- [Extrait]:
——————————
Dossier : IMM-1592-08

Référence : 2008 CF 1253

Ottawa (Ontario), le 10 novembre 2008

En présence de monsieur le juge O’Reilly

 

 

ENTRE :

CHENG DONG LIU

demandeur

et

 

LE MINISTRE DE LA CITOYENNETÉ ET DE L’IMMIGRATION

défendeur

 

MOTIFS DU JUGEMENT ET JUGEMENT

 

[1]               M. Cheng Dong Liu a fait une demande de permis de travail pour une durée de deux ans à l’ambassade canadienne à Beijing. Il était l’un des 99 demandeurs qui souhaitait travailler dans un usine de transformation de la viande en Alberta dénommée XL Foods Inc. Un agent des visas a refusé sa demande de permis de travail. Les demandes des autres demandeurs ont aussi été refusées.

 

[2]               L’agent a découvert, grâce à des renseignements anonymes et à une enquête qui a suivi, que les demandeurs faisaient partie d’un réseau de recrutement illégal qui les obligeait à payer des montants élevés à des personnes intermédiaires (p. ex. recruteurs, agents et directeurs). En outre, l’agent a appris que certains des demandeurs ne possédaient pas réellement l’expérience requise pour occuper les emplois qu’ils cherchaient à obtenir au Canada. Il semble qu’on aurait dit aux demandeurs de nier ce qu’ils savaient sur le réseau si on leur posait la question. Selon l’agent, ces circonstances rendaient improbable le retour en Chine de M. Liu à l’expiration de son permis.

 

[3]               La seule question en litige est de savoir si M. Liu a été traité de façon inéquitable. M. Liu allègue qu’il était inéquitable que l’agent ne lui donne pas la possibilité de répondre aux renseignements extrinsèques qu’il avait obtenus au sujet du réseau de recrutement. M. Liu allègue que la décision de l’agent devrait être annulée. Je suis d’avis que M. Liu a été traité de façon inéquitable et que la présente demande de contrôle judiciaire doit donc être accueillie.
——————————
- [Données enregistrées]:
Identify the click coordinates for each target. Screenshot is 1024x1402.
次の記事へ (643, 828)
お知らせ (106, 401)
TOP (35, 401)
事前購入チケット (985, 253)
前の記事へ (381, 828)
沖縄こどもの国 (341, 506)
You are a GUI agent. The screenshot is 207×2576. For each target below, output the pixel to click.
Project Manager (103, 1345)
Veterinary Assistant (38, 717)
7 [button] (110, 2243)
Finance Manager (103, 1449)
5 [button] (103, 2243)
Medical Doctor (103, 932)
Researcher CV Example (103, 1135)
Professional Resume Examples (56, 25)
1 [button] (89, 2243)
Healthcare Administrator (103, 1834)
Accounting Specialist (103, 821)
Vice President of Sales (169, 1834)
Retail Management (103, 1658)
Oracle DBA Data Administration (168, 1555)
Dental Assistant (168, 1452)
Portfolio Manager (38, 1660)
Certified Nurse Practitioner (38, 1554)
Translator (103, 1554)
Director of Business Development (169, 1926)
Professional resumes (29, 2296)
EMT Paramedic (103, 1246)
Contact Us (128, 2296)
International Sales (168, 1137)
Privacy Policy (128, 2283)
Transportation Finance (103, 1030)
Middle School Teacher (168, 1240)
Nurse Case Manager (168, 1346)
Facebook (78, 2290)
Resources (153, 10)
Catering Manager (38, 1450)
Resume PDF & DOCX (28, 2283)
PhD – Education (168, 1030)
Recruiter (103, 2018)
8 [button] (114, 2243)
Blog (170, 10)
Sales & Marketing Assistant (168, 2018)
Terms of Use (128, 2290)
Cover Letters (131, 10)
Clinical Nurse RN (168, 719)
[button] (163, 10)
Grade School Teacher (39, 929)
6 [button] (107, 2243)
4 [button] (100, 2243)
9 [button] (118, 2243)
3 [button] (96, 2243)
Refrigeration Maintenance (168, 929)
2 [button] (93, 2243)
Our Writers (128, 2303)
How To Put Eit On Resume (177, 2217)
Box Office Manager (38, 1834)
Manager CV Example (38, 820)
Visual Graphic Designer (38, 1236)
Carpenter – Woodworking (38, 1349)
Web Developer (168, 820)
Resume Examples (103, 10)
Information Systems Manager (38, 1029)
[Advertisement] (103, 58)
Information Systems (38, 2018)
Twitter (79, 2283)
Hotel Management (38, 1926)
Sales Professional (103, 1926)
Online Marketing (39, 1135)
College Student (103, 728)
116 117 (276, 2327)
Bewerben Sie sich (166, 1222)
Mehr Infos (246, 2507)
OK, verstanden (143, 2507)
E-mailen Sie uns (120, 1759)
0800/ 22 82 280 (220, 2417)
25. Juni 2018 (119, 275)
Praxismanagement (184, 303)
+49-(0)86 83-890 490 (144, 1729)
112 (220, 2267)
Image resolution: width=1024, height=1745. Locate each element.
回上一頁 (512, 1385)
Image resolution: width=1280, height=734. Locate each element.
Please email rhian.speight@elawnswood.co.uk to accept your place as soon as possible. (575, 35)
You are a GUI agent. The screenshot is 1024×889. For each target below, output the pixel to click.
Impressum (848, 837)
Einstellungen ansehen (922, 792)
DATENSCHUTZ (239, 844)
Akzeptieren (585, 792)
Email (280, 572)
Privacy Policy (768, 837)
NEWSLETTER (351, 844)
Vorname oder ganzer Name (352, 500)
——————————
- [Problème à résoudre]:
Poursuivez, s'il vous plaît, l'extrait du jugement sur le permis de travail refusé à M. Liu, à partir de la fin du paragraphe [3].

- [Réponse]:
 

I.        Contexte factuel

[4]               M. Liu a fait une demande de permis de travail temporaire en octobre 2007. Le mois suivant, l’agent a reçu deux lettres anonymes qui contenaient des renseignements détaillés sur le groupe de demandeurs qui cherchaient à obtenir des permis de travail temporaires au Canada. Les  lettres indiquaient que les demandeurs devaient verser des montants à diverses personnes, lesquelles les aideraient à entrer au Canada. Les montants étaient considérables – un montant aussi élevé que 3 000 $ à titre de versement initial, et un montant pouvant aller jusqu’à 15 000 $ pour la délivrance d’un visa. Les employeurs obtenaient des pots-de-vin lorsqu’ils fournissaient des travailleurs ayant certaines compétences de base, ce que les demandeurs ont exagéré dans leurs demandes. Les lettres mentionnaient les noms des agences et des usines de transformation de la viande en cause.

 

[5]               L’agent a consulté des collègues de l’ambassade de l’Australie parce que ce pays procédait aussi à l’admission de travailleurs en vertu d’un programme semblable. Les agents des deux ambassades ont fait enquête sur la situation en rendant visite aux entreprises qui auraient fourni des travailleurs. Ils ont interrogé des employés et des cadres, et ils ont découvert que les renseignements qu’ils avaient reçus antérieurement étaient en grande partie exacts.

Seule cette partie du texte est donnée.